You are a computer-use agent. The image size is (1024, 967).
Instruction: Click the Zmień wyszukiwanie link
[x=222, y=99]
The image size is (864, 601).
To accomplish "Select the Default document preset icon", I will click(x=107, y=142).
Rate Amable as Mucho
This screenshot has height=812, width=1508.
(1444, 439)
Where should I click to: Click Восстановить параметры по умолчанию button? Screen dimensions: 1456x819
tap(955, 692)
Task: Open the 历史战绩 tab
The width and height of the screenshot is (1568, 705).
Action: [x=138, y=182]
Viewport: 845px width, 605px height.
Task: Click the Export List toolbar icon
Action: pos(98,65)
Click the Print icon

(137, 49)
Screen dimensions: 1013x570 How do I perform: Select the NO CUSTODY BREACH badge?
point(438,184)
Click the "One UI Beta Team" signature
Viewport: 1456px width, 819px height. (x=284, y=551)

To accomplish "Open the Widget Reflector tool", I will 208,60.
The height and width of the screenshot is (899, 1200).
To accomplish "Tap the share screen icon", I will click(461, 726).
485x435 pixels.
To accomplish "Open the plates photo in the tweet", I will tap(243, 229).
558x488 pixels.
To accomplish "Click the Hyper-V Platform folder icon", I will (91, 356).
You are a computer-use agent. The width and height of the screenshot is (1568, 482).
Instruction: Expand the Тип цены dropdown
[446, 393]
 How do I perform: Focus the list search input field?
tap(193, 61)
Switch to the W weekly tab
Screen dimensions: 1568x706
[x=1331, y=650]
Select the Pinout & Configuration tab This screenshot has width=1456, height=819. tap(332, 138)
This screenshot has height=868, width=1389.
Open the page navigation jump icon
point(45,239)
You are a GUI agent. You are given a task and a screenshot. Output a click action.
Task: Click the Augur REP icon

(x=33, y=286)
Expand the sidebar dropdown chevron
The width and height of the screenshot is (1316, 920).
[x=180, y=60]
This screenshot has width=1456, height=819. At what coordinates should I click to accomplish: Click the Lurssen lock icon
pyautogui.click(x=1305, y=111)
* * * * * * * * *
*Work required*
Transcribe every line of the listing above without changing anything.

*Solution for this problem*
You are a computer-use agent. The image size is (1024, 967).
Instruction: Click the Zmień wyszukiwanie link
[x=222, y=99]
The image size is (864, 601).
To accomplish "Select the Default document preset icon", I will click(x=107, y=142).
Rate Amable as Mucho
This screenshot has height=812, width=1508.
(1444, 439)
Where should I click to: Click Восстановить параметры по умолчанию button? Screen dimensions: 1456x819
tap(955, 692)
Task: Open the 历史战绩 tab
The width and height of the screenshot is (1568, 705).
Action: [x=138, y=182]
Viewport: 845px width, 605px height.
Task: Click the Export List toolbar icon
Action: pos(98,65)
Click the Print icon

(137, 49)
Screen dimensions: 1013x570 How do I perform: Select the NO CUSTODY BREACH badge?
point(438,184)
Click the "One UI Beta Team" signature
Viewport: 1456px width, 819px height. (x=284, y=551)

To accomplish "Open the Widget Reflector tool", I will 208,60.
The height and width of the screenshot is (899, 1200).
To accomplish "Tap the share screen icon", I will click(461, 726).
485x435 pixels.
To accomplish "Open the plates photo in the tweet", I will tap(243, 229).
558x488 pixels.
To accomplish "Click the Hyper-V Platform folder icon", I will (91, 356).
You are a computer-use agent. The width and height of the screenshot is (1568, 482).
Instruction: Expand the Тип цены dropdown
[446, 393]
 How do I perform: Focus the list search input field?
tap(193, 61)
Switch to the W weekly tab
Screen dimensions: 1568x706
[x=1331, y=650]
Select the Pinout & Configuration tab This screenshot has width=1456, height=819. tap(332, 138)
This screenshot has height=868, width=1389.
Open the page navigation jump icon
point(45,239)
You are a GUI agent. You are given a task and a screenshot. Output a click action.
Task: Click the Augur REP icon

(x=33, y=286)
Expand the sidebar dropdown chevron
The width and height of the screenshot is (1316, 920).
[x=180, y=60]
This screenshot has width=1456, height=819. At what coordinates should I click to accomplish: Click the Lurssen lock icon
pyautogui.click(x=1305, y=111)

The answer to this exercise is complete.